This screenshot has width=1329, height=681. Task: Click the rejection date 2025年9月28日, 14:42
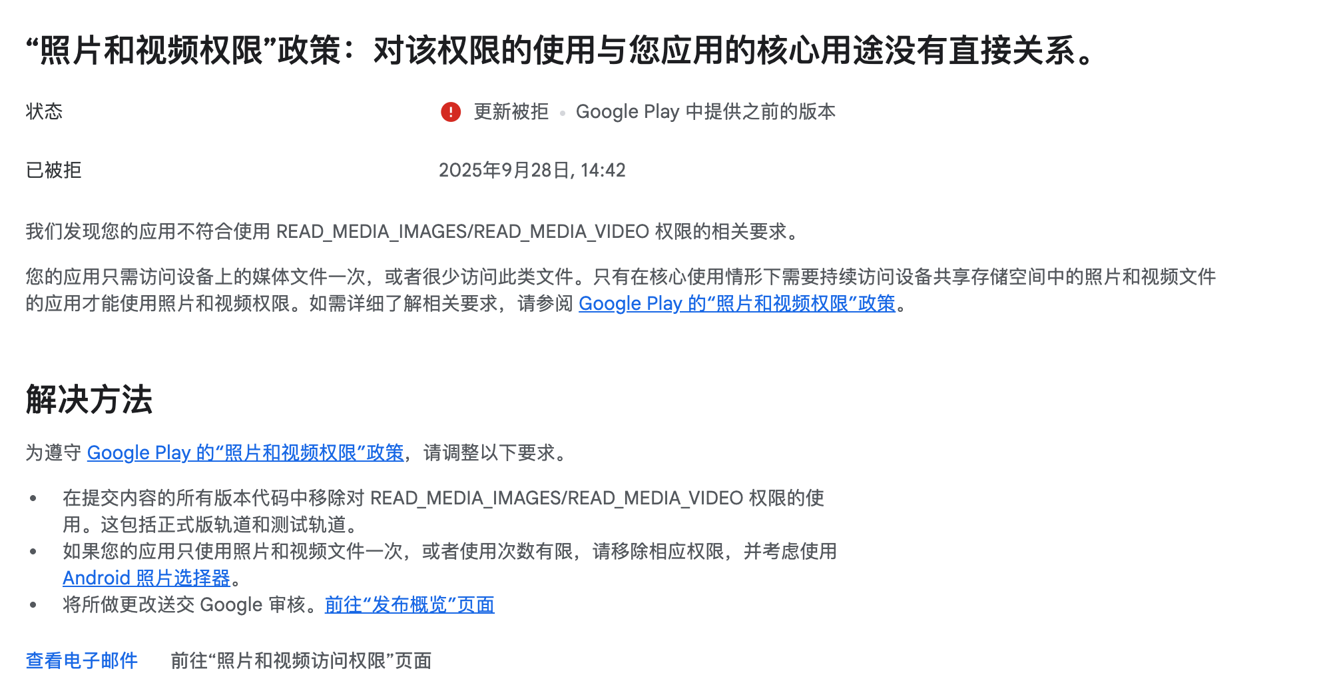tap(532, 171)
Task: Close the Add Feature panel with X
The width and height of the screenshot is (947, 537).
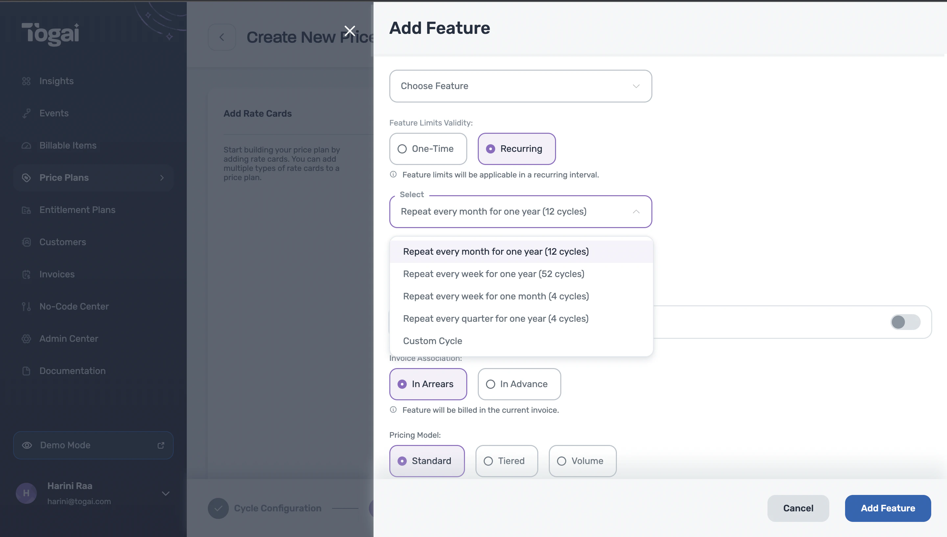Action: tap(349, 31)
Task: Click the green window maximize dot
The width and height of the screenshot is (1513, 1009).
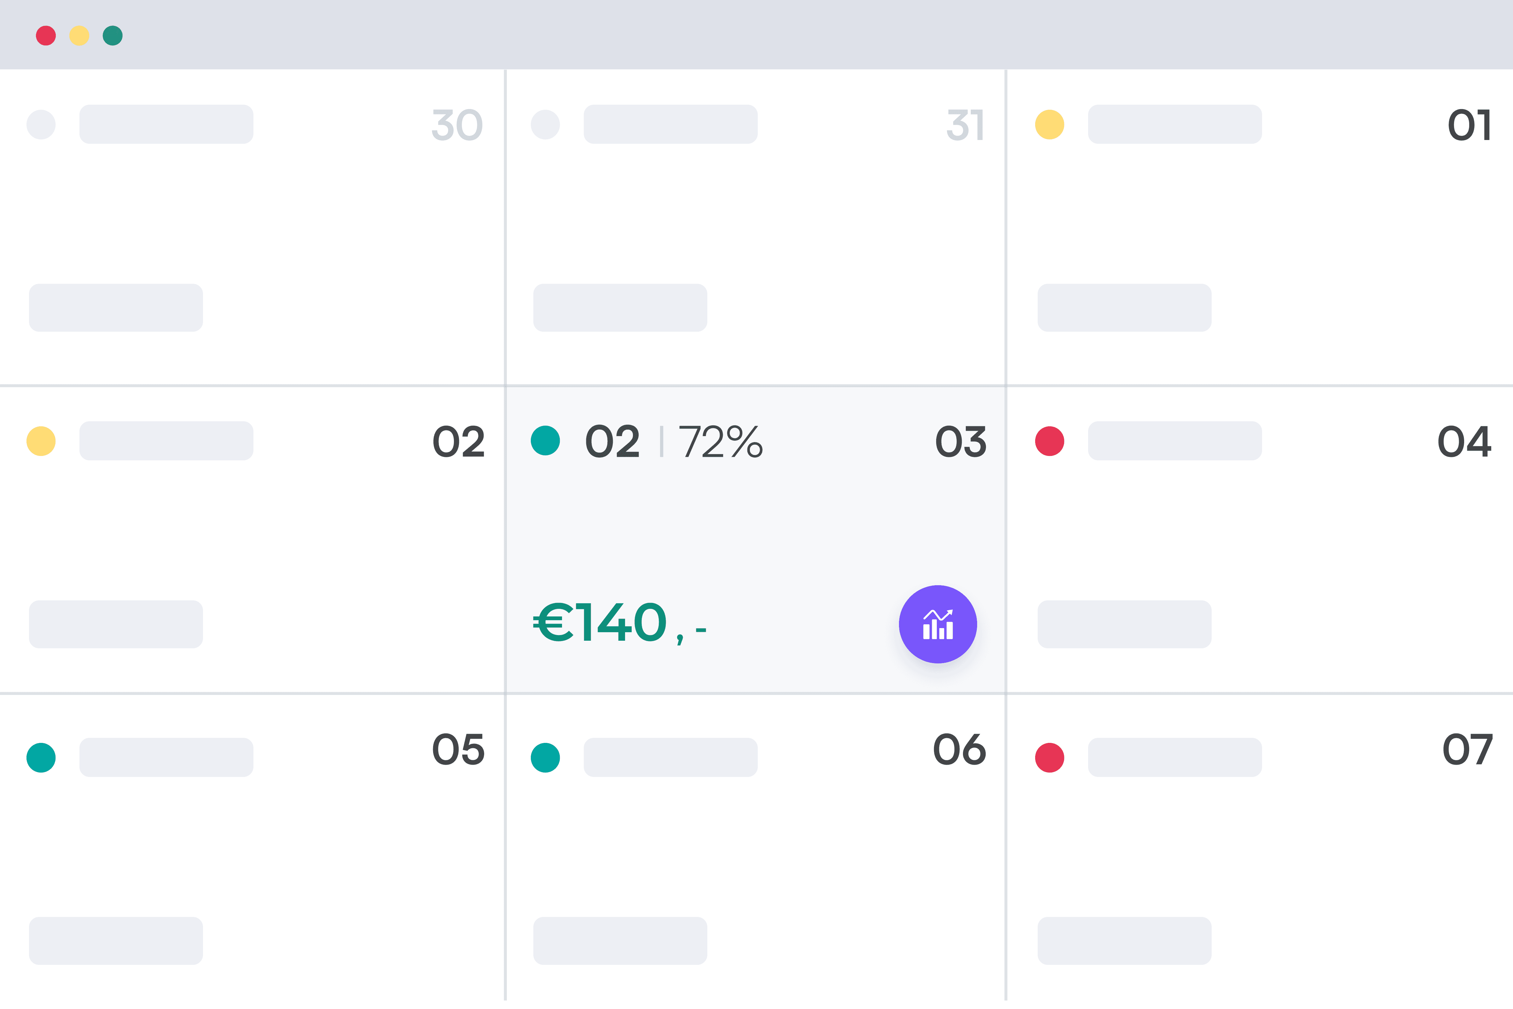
____
REQUEST: Reproduce the stretch from the line containing "Task: Click the green window maximize dot" through the end of the records with "green" changed to "yellow" and nothing else altered. Leave the pictures out.

THE ANSWER:
Task: Click the yellow window maximize dot
The width and height of the screenshot is (1513, 1009).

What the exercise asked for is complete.